Stored data entries
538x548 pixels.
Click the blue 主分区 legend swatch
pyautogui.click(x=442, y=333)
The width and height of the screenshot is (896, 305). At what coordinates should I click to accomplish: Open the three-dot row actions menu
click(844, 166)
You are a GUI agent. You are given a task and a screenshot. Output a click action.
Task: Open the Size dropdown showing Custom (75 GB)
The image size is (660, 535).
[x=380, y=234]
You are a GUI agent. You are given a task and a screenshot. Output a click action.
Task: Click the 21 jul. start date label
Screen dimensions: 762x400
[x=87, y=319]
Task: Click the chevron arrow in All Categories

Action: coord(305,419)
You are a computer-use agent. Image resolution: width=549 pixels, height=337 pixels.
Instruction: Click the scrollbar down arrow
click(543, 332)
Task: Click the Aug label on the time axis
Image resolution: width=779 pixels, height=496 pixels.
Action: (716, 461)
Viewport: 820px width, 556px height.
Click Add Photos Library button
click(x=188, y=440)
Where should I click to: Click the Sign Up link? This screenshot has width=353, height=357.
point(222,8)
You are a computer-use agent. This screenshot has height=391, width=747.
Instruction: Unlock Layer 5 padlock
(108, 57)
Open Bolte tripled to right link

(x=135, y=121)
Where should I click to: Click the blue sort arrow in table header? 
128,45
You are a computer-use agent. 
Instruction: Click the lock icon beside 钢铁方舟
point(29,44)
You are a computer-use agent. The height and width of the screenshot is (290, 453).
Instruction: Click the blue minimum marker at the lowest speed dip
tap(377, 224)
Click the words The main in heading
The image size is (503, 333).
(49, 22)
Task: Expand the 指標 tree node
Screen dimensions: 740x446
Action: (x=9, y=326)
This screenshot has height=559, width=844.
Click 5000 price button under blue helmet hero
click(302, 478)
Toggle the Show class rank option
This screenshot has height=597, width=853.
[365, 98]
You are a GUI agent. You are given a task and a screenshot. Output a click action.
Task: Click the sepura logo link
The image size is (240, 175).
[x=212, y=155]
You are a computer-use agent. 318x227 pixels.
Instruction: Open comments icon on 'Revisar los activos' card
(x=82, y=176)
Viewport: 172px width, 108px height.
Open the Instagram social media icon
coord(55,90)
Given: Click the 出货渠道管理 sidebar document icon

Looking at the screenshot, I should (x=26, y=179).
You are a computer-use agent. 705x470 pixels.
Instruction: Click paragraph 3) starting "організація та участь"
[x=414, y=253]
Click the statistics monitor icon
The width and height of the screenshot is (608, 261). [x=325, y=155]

_WHAT THE TASK ASKS_.
An exact written copy of every entry is the required answer.

_RESPONSE BOX_.
538x548 pixels.
Click the blue 主分区 legend swatch
pyautogui.click(x=442, y=333)
The width and height of the screenshot is (896, 305). At what coordinates should I click to accomplish: Open the three-dot row actions menu
click(844, 166)
You are a GUI agent. You are given a task and a screenshot. Output a click action.
Task: Open the Size dropdown showing Custom (75 GB)
The image size is (660, 535).
[x=380, y=234]
You are a GUI agent. You are given a task and a screenshot. Output a click action.
Task: Click the 21 jul. start date label
Screen dimensions: 762x400
[x=87, y=319]
Task: Click the chevron arrow in All Categories

Action: coord(305,419)
You are a computer-use agent. Image resolution: width=549 pixels, height=337 pixels.
Instruction: Click the scrollbar down arrow
click(543, 332)
Task: Click the Aug label on the time axis
Image resolution: width=779 pixels, height=496 pixels.
Action: (716, 461)
Viewport: 820px width, 556px height.
Click Add Photos Library button
click(x=188, y=440)
Where should I click to: Click the Sign Up link? This screenshot has width=353, height=357.
point(222,8)
You are a computer-use agent. This screenshot has height=391, width=747.
Instruction: Unlock Layer 5 padlock
(108, 57)
Open Bolte tripled to right link

(x=135, y=121)
Where should I click to: Click the blue sort arrow in table header? 
128,45
You are a computer-use agent. 
Instruction: Click the lock icon beside 钢铁方舟
point(29,44)
You are a computer-use agent. The height and width of the screenshot is (290, 453).
Instruction: Click the blue minimum marker at the lowest speed dip
tap(377, 224)
Click the words The main in heading
The image size is (503, 333).
(49, 22)
Task: Expand the 指標 tree node
Screen dimensions: 740x446
Action: (x=9, y=326)
This screenshot has height=559, width=844.
Click 5000 price button under blue helmet hero
click(302, 478)
Toggle the Show class rank option
This screenshot has height=597, width=853.
[365, 98]
You are a GUI agent. You are given a task and a screenshot. Output a click action.
Task: Click the sepura logo link
The image size is (240, 175).
[x=212, y=155]
You are a computer-use agent. 318x227 pixels.
Instruction: Open comments icon on 'Revisar los activos' card
(x=82, y=176)
Viewport: 172px width, 108px height.
Open the Instagram social media icon
coord(55,90)
Given: Click the 出货渠道管理 sidebar document icon

Looking at the screenshot, I should (x=26, y=179).
You are a computer-use agent. 705x470 pixels.
Instruction: Click paragraph 3) starting "організація та участь"
[x=414, y=253]
Click the statistics monitor icon
The width and height of the screenshot is (608, 261). [x=325, y=155]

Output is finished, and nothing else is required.